HOW TO COMPLETE THIS TASK —
Your response should consist of the records, reproduced exactly.

RECORDS PROVIDED —
● ● ● ●
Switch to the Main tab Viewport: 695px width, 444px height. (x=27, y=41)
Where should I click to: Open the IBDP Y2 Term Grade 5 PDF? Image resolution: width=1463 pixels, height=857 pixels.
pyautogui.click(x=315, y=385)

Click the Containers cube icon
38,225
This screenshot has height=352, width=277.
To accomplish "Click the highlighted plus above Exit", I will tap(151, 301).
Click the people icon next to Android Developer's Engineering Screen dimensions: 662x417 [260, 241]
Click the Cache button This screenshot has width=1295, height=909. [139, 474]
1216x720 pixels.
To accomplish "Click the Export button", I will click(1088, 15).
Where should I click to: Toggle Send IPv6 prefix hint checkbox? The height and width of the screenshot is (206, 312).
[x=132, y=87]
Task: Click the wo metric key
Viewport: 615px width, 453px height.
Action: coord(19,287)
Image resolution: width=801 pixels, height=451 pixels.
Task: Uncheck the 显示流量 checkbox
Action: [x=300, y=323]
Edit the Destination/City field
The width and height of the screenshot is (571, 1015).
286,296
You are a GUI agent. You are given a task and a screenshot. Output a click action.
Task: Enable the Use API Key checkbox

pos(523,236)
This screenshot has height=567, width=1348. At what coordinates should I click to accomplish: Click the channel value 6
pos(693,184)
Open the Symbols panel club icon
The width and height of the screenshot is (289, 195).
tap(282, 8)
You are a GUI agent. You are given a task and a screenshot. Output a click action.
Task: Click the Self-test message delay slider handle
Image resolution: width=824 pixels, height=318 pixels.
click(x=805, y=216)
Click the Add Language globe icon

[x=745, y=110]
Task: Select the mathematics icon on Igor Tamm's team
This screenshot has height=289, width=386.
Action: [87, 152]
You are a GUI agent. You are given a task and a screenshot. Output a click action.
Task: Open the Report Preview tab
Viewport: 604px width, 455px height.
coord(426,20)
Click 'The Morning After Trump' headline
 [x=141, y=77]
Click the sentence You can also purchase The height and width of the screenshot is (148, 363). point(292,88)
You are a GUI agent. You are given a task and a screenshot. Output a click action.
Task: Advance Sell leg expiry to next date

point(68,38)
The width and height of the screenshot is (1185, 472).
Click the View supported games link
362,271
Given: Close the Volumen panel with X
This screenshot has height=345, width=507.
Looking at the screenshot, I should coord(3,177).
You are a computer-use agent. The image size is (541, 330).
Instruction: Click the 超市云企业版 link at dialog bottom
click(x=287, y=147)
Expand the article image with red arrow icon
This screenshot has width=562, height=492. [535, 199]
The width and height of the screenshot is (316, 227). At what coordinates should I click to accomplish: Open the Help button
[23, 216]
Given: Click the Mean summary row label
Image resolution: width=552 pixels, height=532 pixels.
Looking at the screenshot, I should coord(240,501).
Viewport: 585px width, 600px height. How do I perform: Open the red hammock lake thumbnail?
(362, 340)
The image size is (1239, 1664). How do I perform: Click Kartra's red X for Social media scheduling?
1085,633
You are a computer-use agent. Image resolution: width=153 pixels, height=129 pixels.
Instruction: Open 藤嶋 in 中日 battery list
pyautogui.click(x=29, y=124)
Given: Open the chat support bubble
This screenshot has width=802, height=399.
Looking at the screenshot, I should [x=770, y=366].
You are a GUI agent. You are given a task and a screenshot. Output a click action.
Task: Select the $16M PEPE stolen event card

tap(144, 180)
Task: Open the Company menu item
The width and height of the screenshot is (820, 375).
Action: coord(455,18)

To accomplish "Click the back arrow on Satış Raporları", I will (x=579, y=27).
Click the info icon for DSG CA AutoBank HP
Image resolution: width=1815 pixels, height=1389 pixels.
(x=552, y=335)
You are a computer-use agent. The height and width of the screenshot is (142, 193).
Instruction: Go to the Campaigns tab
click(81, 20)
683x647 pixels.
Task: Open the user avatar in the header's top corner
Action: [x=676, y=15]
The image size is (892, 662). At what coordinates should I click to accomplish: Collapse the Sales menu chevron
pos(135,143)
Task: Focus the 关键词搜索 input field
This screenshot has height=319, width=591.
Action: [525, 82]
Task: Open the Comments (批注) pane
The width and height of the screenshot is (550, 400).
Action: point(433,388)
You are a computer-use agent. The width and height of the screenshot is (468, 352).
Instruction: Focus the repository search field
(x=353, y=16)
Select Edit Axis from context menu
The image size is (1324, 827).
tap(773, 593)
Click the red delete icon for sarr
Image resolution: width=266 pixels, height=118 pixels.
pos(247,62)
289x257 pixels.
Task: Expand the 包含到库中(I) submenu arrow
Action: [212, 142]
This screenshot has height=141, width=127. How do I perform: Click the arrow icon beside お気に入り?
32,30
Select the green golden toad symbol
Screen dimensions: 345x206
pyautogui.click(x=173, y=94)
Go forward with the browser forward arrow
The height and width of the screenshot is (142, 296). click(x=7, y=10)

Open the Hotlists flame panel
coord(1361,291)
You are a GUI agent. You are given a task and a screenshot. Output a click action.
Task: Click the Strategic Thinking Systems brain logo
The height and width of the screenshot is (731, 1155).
● ● ● ●
TASK RESULT —
Switch to the Main tab Viewport: 695px width, 444px height. (x=27, y=41)
Where should I click to: Open the IBDP Y2 Term Grade 5 PDF? Image resolution: width=1463 pixels, height=857 pixels.
pyautogui.click(x=315, y=385)

Click the Containers cube icon
38,225
This screenshot has height=352, width=277.
To accomplish "Click the highlighted plus above Exit", I will tap(151, 301).
Click the people icon next to Android Developer's Engineering Screen dimensions: 662x417 [260, 241]
Click the Cache button This screenshot has width=1295, height=909. [139, 474]
1216x720 pixels.
To accomplish "Click the Export button", I will click(1088, 15).
Where should I click to: Toggle Send IPv6 prefix hint checkbox? The height and width of the screenshot is (206, 312).
[x=132, y=87]
Task: Click the wo metric key
Viewport: 615px width, 453px height.
Action: coord(19,287)
Image resolution: width=801 pixels, height=451 pixels.
Task: Uncheck the 显示流量 checkbox
Action: [x=300, y=323]
Edit the Destination/City field
The width and height of the screenshot is (571, 1015).
286,296
You are a GUI agent. You are given a task and a screenshot. Output a click action.
Task: Enable the Use API Key checkbox

pos(523,236)
This screenshot has height=567, width=1348. At what coordinates should I click to accomplish: Click the channel value 6
pos(693,184)
Open the Symbols panel club icon
The width and height of the screenshot is (289, 195).
tap(282, 8)
You are a GUI agent. You are given a task and a screenshot. Output a click action.
Task: Click the Self-test message delay slider handle
Image resolution: width=824 pixels, height=318 pixels.
click(x=805, y=216)
Click the Add Language globe icon

[x=745, y=110]
Task: Select the mathematics icon on Igor Tamm's team
This screenshot has height=289, width=386.
Action: [87, 152]
You are a GUI agent. You are given a task and a screenshot. Output a click action.
Task: Open the Report Preview tab
Viewport: 604px width, 455px height.
coord(426,20)
Click 'The Morning After Trump' headline
 [x=141, y=77]
Click the sentence You can also purchase The height and width of the screenshot is (148, 363). point(292,88)
You are a GUI agent. You are given a task and a screenshot. Output a click action.
Task: Advance Sell leg expiry to next date

point(68,38)
The width and height of the screenshot is (1185, 472).
Click the View supported games link
362,271
Given: Close the Volumen panel with X
This screenshot has height=345, width=507.
Looking at the screenshot, I should coord(3,177).
You are a computer-use agent. The image size is (541, 330).
Instruction: Click the 超市云企业版 link at dialog bottom
click(x=287, y=147)
Expand the article image with red arrow icon
This screenshot has width=562, height=492. [535, 199]
The width and height of the screenshot is (316, 227). At what coordinates should I click to accomplish: Open the Help button
[23, 216]
Given: Click the Mean summary row label
Image resolution: width=552 pixels, height=532 pixels.
Looking at the screenshot, I should coord(240,501).
Viewport: 585px width, 600px height. How do I perform: Open the red hammock lake thumbnail?
(362, 340)
The image size is (1239, 1664). How do I perform: Click Kartra's red X for Social media scheduling?
1085,633
You are a computer-use agent. Image resolution: width=153 pixels, height=129 pixels.
Instruction: Open 藤嶋 in 中日 battery list
pyautogui.click(x=29, y=124)
Given: Open the chat support bubble
This screenshot has width=802, height=399.
Looking at the screenshot, I should [x=770, y=366].
You are a GUI agent. You are given a task and a screenshot. Output a click action.
Task: Select the $16M PEPE stolen event card

tap(144, 180)
Task: Open the Company menu item
The width and height of the screenshot is (820, 375).
Action: coord(455,18)

To accomplish "Click the back arrow on Satış Raporları", I will (x=579, y=27).
Click the info icon for DSG CA AutoBank HP
Image resolution: width=1815 pixels, height=1389 pixels.
(x=552, y=335)
You are a computer-use agent. The height and width of the screenshot is (142, 193).
Instruction: Go to the Campaigns tab
click(81, 20)
683x647 pixels.
Task: Open the user avatar in the header's top corner
Action: [x=676, y=15]
The image size is (892, 662). At what coordinates should I click to accomplish: Collapse the Sales menu chevron
pos(135,143)
Task: Focus the 关键词搜索 input field
This screenshot has height=319, width=591.
Action: [525, 82]
Task: Open the Comments (批注) pane
The width and height of the screenshot is (550, 400).
Action: point(433,388)
You are a computer-use agent. The width and height of the screenshot is (468, 352).
Instruction: Focus the repository search field
(x=353, y=16)
Select Edit Axis from context menu
The image size is (1324, 827).
tap(773, 593)
Click the red delete icon for sarr
Image resolution: width=266 pixels, height=118 pixels.
pos(247,62)
289x257 pixels.
Task: Expand the 包含到库中(I) submenu arrow
Action: [212, 142]
This screenshot has height=141, width=127. How do I perform: Click the arrow icon beside お気に入り?
32,30
Select the green golden toad symbol
Screen dimensions: 345x206
pyautogui.click(x=173, y=94)
Go forward with the browser forward arrow
The height and width of the screenshot is (142, 296). click(x=7, y=10)

Open the Hotlists flame panel
coord(1361,291)
You are a GUI agent. You are given a task and a screenshot. Output a click action.
Task: Click the Strategic Thinking Systems brain logo
The height and width of the screenshot is (731, 1155).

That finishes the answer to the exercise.